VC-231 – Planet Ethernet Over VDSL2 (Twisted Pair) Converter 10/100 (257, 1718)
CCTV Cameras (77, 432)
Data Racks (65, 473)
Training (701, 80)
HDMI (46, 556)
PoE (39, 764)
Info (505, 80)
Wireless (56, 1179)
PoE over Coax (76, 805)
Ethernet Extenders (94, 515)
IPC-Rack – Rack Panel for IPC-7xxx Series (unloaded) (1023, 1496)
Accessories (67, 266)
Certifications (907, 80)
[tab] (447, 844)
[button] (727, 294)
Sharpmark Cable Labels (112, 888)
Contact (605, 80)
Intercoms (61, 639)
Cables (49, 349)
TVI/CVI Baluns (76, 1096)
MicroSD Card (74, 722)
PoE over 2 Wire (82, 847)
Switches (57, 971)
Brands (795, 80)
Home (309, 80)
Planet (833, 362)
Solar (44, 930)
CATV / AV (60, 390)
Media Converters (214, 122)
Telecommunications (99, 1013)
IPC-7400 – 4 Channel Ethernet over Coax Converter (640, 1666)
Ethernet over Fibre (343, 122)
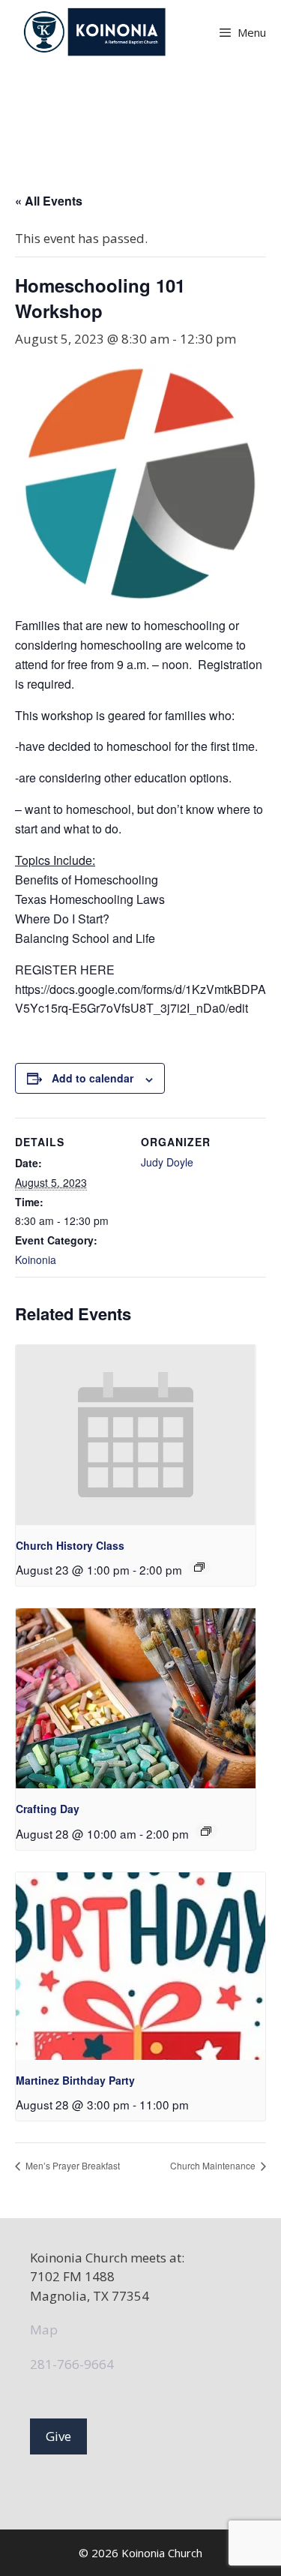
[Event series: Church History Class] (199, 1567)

- **Work order**
Return the lines of the data above in full and exactly, with no pictures.

- **Written response**
VC-231 – Planet Ethernet Over VDSL2 (Twisted Pair) Converter 10/100 (257, 1718)
CCTV Cameras (77, 432)
Data Racks (65, 473)
Training (701, 80)
HDMI (46, 556)
PoE (39, 764)
Info (505, 80)
Wireless (56, 1179)
PoE over Coax (76, 805)
Ethernet Extenders (94, 515)
IPC-Rack – Rack Panel for IPC-7xxx Series (unloaded) (1023, 1496)
Accessories (67, 266)
Certifications (907, 80)
[tab] (447, 844)
[button] (727, 294)
Sharpmark Cable Labels (112, 888)
Contact (605, 80)
Intercoms (61, 639)
Cables (49, 349)
TVI/CVI Baluns (76, 1096)
MicroSD Card (74, 722)
PoE over 2 Wire (82, 847)
Switches (57, 971)
Brands (795, 80)
Home (309, 80)
Planet (833, 362)
Solar (44, 930)
CATV / AV (60, 390)
Media Converters (214, 122)
Telecommunications (99, 1013)
IPC-7400 – 4 Channel Ethernet over Coax Converter (640, 1666)
Ethernet over Fibre (343, 122)
[Event series: Church History Class] (199, 1567)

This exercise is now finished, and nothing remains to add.